A pergunta era tão inusitada para a hora e o local, tão surpreendente, vinda de alguém que eu não conhecia, que me deu um branco: por um milésimo de segundo eu não soube o que responder. Perca de tempo, isso existe? Então o sinal abriu, os carros da frente começaram a engatar a primeira, eu olhei para ela e disse: “É perda de tempo”.

Ela sorriu em agradecimento e foi em frente. Meu carro ainda ficou um tempo parado. Eu parada no tempo. Perca de tempo.

Dei uma risada e segui meu rumo também.

Se alguém te diz “não perca tempo”, e todos te dizem isso o tempo todo, como não confundir? Tantos confundem. São coagidos a tal.

E, cá entre nós, a “perca” parece mais amena do que a perda.

A perca de um amor é quase tão corriqueira como a perca do capítulo da novela. A perca é feira livre. A perca é festiva. A perca é música popular.

Já a perda é sinfonia de Beethoven.

A perca acontece no verão. A perca de uma cadeirinha de praia, a perca de um palito premiado de picolé.

As perdas acontecem no inverno.

A perca é simplória, a perca é distraída, a perca é provisória, logo, logo reencontrarão o que está faltando.

A perda é para sempre.

As percas reinventam o vocabulário e seu sentido, não são graves, as percas são imperfeições perdoáveis, as percas são inocentes.
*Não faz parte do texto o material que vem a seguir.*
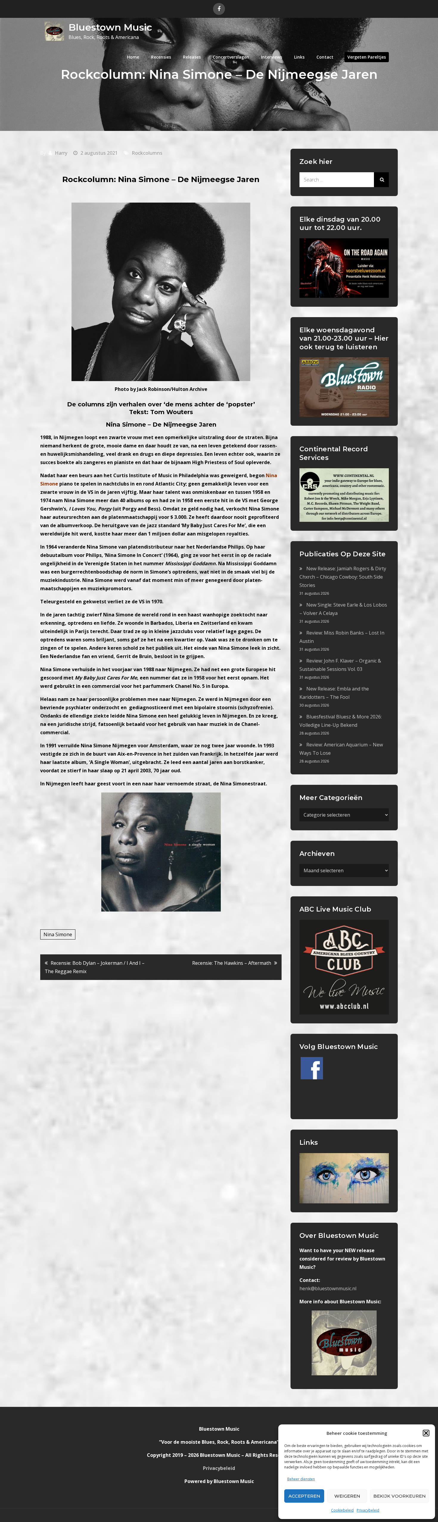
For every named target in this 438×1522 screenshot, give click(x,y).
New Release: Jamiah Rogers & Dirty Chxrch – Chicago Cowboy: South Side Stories (342, 576)
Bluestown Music (110, 27)
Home (133, 57)
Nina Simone (58, 934)
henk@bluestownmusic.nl (327, 1288)
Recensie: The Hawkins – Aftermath (231, 963)
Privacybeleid (368, 1510)
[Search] (381, 179)
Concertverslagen (231, 57)
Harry (61, 153)
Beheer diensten (301, 1479)
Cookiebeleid (342, 1510)
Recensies (161, 57)
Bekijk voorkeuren (399, 1496)
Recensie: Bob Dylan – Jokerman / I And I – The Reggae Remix (95, 967)
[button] (426, 1433)
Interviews (271, 57)
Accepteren (304, 1496)
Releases (192, 57)
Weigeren (347, 1496)
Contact (324, 57)
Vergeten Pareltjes (366, 57)
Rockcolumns (147, 153)
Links (299, 57)
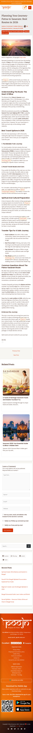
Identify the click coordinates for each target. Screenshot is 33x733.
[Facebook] (11, 729)
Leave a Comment (7, 26)
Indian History (18, 26)
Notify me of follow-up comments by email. (17, 521)
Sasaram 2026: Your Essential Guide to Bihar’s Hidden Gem (15, 444)
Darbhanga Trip (10, 258)
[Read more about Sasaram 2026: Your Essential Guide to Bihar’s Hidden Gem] (16, 427)
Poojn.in (5, 80)
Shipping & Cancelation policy (16, 652)
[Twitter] (15, 729)
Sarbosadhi (23, 218)
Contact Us (16, 658)
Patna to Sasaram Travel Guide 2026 (12, 31)
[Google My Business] (8, 729)
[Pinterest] (21, 729)
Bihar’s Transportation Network (13, 190)
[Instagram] (18, 729)
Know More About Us (16, 671)
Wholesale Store (16, 673)
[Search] (29, 546)
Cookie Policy (16, 654)
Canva (21, 726)
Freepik (17, 726)
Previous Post (16, 351)
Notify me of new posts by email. (14, 525)
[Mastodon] (24, 729)
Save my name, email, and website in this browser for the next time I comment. (14, 515)
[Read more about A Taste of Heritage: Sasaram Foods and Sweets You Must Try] (16, 382)
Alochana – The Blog (16, 675)
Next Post (16, 355)
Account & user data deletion (16, 660)
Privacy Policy (16, 649)
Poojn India (22, 57)
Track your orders (16, 668)
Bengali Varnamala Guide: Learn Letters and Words (16, 594)
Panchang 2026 (6, 160)
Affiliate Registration (16, 666)
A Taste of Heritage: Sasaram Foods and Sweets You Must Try (15, 399)
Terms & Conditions (16, 656)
As perdas são catastróficas, nada têm de folclóricas.

A perca é um erro gramatical, e apenas esse erro ela contém. De resto, não faz mal a ninguém.
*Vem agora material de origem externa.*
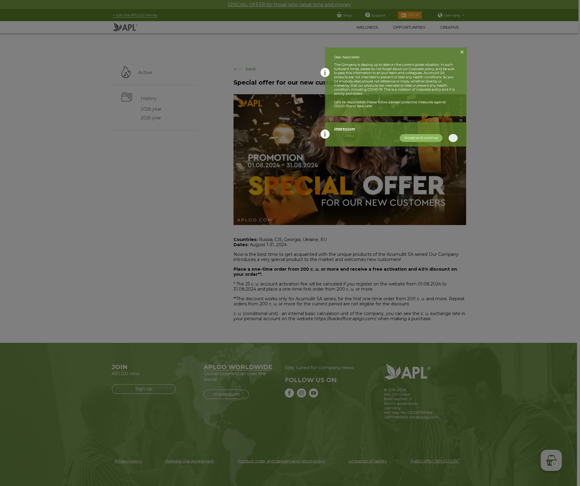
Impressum (344, 129)
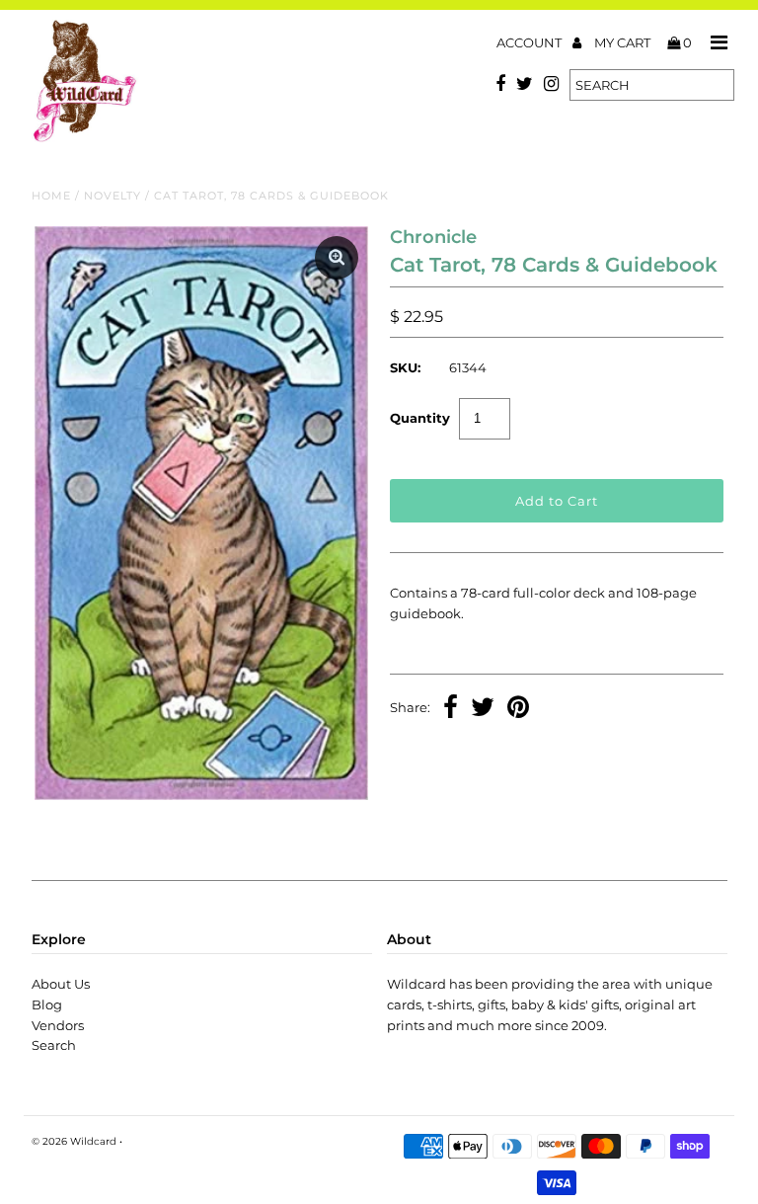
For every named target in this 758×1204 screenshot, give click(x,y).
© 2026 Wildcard (74, 1141)
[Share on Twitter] (482, 709)
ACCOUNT (530, 42)
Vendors (58, 1025)
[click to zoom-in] (336, 258)
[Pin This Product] (518, 709)
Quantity (420, 418)
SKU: (405, 367)
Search (54, 1045)
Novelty (112, 195)
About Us (61, 984)
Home (51, 195)
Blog (47, 1004)
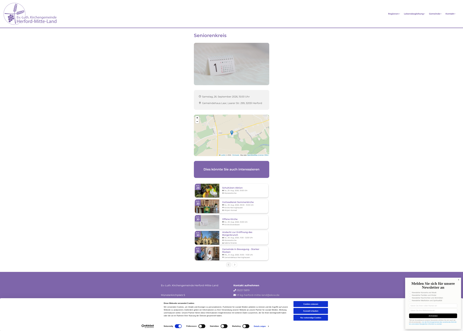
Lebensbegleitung (414, 14)
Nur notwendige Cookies (310, 318)
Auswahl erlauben (310, 311)
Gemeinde (434, 14)
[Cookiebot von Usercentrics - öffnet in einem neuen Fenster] (147, 326)
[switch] (201, 326)
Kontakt (450, 14)
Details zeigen (260, 326)
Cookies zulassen (310, 304)
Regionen (393, 14)
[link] (394, 14)
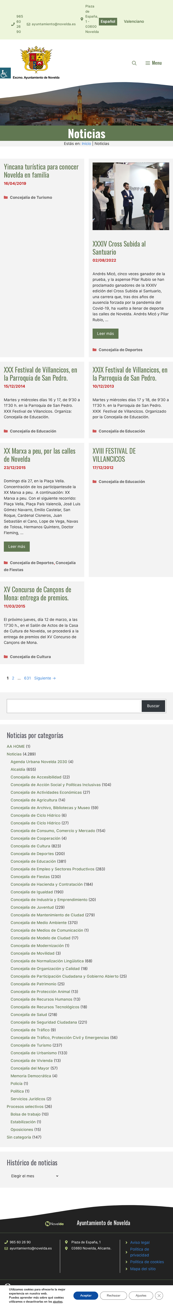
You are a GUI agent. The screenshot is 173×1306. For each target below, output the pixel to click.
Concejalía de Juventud (32, 907)
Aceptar (85, 1295)
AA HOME (16, 746)
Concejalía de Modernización (37, 945)
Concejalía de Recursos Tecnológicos (45, 1007)
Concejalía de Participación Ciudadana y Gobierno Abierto (64, 976)
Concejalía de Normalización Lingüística (47, 961)
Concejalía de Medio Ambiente (39, 922)
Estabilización (23, 1122)
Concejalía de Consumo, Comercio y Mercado (53, 830)
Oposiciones (22, 1129)
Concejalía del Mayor (30, 1068)
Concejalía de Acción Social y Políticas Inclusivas (56, 784)
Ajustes (141, 1295)
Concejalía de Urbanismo (34, 1053)
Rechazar (113, 1295)
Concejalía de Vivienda (32, 1060)
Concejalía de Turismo (31, 197)
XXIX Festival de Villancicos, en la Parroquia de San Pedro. (130, 373)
A perda é um acerto gramatical, mas só esse acerto ela contém. De resto, é brutal.

Se eu pudesse voltar no tempo, reconstituiria a cena de outra forma:

“Martha, é perda de tempo ou perca de tempo? Como é que se diz?”

“O correto é dizer perda, mas é muito solene. Perca dói menos por ser mais trivial”.
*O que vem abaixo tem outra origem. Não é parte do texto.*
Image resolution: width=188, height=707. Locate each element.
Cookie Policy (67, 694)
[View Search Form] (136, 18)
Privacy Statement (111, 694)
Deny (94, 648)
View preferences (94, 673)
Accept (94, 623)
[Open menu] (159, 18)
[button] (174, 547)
A perca [Martha Medeiros] Da série “só acontece comigo”: estava parada num sinal da Avenida Ipiranga quando um carro encostou ao lado do meu. A motorista abriu a janela e pediu para eu abrir a minha. Era uma moça simpática que me perguntou: “Martha, o certo é dizer perda ou perca?”.“Hãn?” “É perda de tempo […]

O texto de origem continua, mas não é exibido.